O assistente deduziu também pedido de indemnização civil contra o arguido, peticionando a sua condenação no pagamento, no montante global de € 750, 00, a título de reparação dos danos não patrimoniais que lhe foram causados.

* A final - por sentença lavrada a 03 de Fevereiro de 2020 - veio o Tribunal recorrido a decidir: - Julgar procedente a acusação e, em consequência, decidiu condenar o arguido (...) pela prática, em autoria material, na forma consumada, de um crime de difamação p. e p. pelo artigo 180.º, n.º 1, do Código Penal, na pena de 110 dias de multa, à taxa diária de € 5, 50; - Julgar parcialmente procedente o pedido de indemnização civil, e condenar o arguido (...) a pagar ao assistente, a título de danos não patrimoniais, o montante de € 500, 00, acrescido de juros contados desde o trânsito em julgado da presente decisão e até integral pagamento; - Condenar o arguido no mais que é de lei.

* O arguido, não se conformando com a decisão, interpôs recurso formulando as seguintes (transcritas) conclusões: 1. O arguido não apelidou o assistente de embuste apenas disse nas suas declarações (prestadas no dia 5-12-2019), o seguinte: Ficheiro: 20191205145855_2847046_2871741 Tempo: 10.01(min.s)-10.04(min.s) Arguido “… quando eu digo que foi um embuste que eu sofri …” Ficheiro: 20191205145855_2847046_2871741 Tempo: 10.05(min.s)-10.09(min.s) Arguido “… disse que me fizeram um embuste …” 2. Por outro lado, documento de fls. 37 onde é utilizada a palavra embuste, dispõe literalmente o seguinte: “… agradecia que informasse a sua advogada, que quando me quiser dirigir correspondência o faça com um envelope devidamente identificado, tipo comercial, como usam todos os advogados, como todos fazem. Não é como fez, agindo a meu ver de má fé, à “socapa”, utilizando um envelope de cartão de boas festas. Não sei com que tipo de pessoas lidam no vosso dia a dia, mas eu recebo toda a correspondência, e além disso, apesar do “embuste”, há uma coisa chamada internet: quando levantei a correspondência já sabia quem a enviara…” 3. Por contrariar os meios de prova, sem qualquer justificação lógica, deverá o facto 4 dos factos provados, na medida em que considera que o arguido apelidou o assistente de embuste, passar, a constar como facto não provado.

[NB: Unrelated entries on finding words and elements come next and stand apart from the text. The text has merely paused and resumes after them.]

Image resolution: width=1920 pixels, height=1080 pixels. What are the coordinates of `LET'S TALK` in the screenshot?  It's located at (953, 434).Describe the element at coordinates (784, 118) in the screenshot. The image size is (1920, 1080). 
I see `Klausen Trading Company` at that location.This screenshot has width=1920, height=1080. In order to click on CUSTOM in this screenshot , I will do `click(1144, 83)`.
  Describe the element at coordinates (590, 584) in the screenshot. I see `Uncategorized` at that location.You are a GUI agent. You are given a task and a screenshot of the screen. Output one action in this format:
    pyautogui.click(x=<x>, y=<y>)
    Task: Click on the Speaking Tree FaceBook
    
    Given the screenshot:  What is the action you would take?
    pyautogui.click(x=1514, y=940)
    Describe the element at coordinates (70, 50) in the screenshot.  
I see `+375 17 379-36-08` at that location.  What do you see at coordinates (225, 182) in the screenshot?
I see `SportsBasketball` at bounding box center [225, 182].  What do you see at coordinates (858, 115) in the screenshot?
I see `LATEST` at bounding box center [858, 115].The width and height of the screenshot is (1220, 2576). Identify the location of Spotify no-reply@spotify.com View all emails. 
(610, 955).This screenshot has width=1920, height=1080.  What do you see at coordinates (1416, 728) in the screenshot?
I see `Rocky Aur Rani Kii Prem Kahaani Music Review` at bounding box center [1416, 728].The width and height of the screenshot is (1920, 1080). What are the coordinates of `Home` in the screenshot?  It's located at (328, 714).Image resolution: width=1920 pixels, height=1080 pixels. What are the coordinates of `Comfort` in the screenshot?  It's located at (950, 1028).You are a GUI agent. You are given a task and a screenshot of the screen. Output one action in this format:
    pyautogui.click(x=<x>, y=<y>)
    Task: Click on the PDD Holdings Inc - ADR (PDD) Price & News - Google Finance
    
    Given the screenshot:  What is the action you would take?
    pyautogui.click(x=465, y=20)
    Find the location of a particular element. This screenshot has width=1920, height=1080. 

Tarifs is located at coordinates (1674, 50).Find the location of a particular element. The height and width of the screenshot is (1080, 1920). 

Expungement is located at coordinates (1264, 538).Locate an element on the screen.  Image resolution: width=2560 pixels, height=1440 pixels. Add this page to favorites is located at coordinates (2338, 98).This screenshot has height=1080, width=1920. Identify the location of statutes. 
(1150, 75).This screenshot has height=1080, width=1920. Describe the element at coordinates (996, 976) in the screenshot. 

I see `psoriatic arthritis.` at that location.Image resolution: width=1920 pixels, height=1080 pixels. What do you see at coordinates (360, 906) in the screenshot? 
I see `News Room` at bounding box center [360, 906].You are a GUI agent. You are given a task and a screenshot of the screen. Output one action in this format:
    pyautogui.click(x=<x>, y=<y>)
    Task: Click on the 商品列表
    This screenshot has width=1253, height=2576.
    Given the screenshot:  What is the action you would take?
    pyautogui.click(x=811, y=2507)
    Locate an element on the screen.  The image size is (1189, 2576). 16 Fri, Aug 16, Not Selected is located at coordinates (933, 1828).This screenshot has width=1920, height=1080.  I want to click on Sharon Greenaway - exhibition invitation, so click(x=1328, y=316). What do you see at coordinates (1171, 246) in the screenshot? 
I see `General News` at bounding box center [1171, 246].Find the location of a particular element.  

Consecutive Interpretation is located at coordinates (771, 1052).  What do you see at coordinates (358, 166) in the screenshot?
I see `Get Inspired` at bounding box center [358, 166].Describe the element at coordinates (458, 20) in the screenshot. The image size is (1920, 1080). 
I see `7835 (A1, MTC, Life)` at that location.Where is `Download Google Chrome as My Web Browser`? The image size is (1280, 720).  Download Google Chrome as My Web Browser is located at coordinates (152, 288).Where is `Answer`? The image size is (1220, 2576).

  1. O facto 5 foi considerado provado, segundo a motivação da decisão de facto, por: “… por referência ao texto de fls. 8, apesar de não confessado pelo arguido, o Tribunal não teve dúvidas em considerar que o mesmo se referia à pessoa do assistente, por ser sequencial ao texto de fls. 7” 5. O texto de fls. 7 foi publicado a 14/09 às 22:01 h enquanto o texto de fls. 8 foi publicado a 19/9 às 11:30 h, são 5 dias de diferença entre ambas as publicações e a segunda publicação não identifica o visado.

  2. Como refere o ora recorrente nas suas declarações (prestadas no dia 5/12/2019), o documento de fls. 8 diz respeito a uma republicação de outra página do Facebook e não foi dirigida ao Assistente: Ficheiro: 20191205145855_2847046_2871741 Tempo: 4.00(min.s)-4.15(min.s) Arguido “… foi uma republicação da página dos Anonimous que eu fiz na minha página pessoal, não tem nada a ver com ele …” 7. Por contrariar os meios de prova, sem justificação lógica e contra as regras da experiência comum, deverá também o facto 5 dos factos provados, passar, a constar como facto não provado.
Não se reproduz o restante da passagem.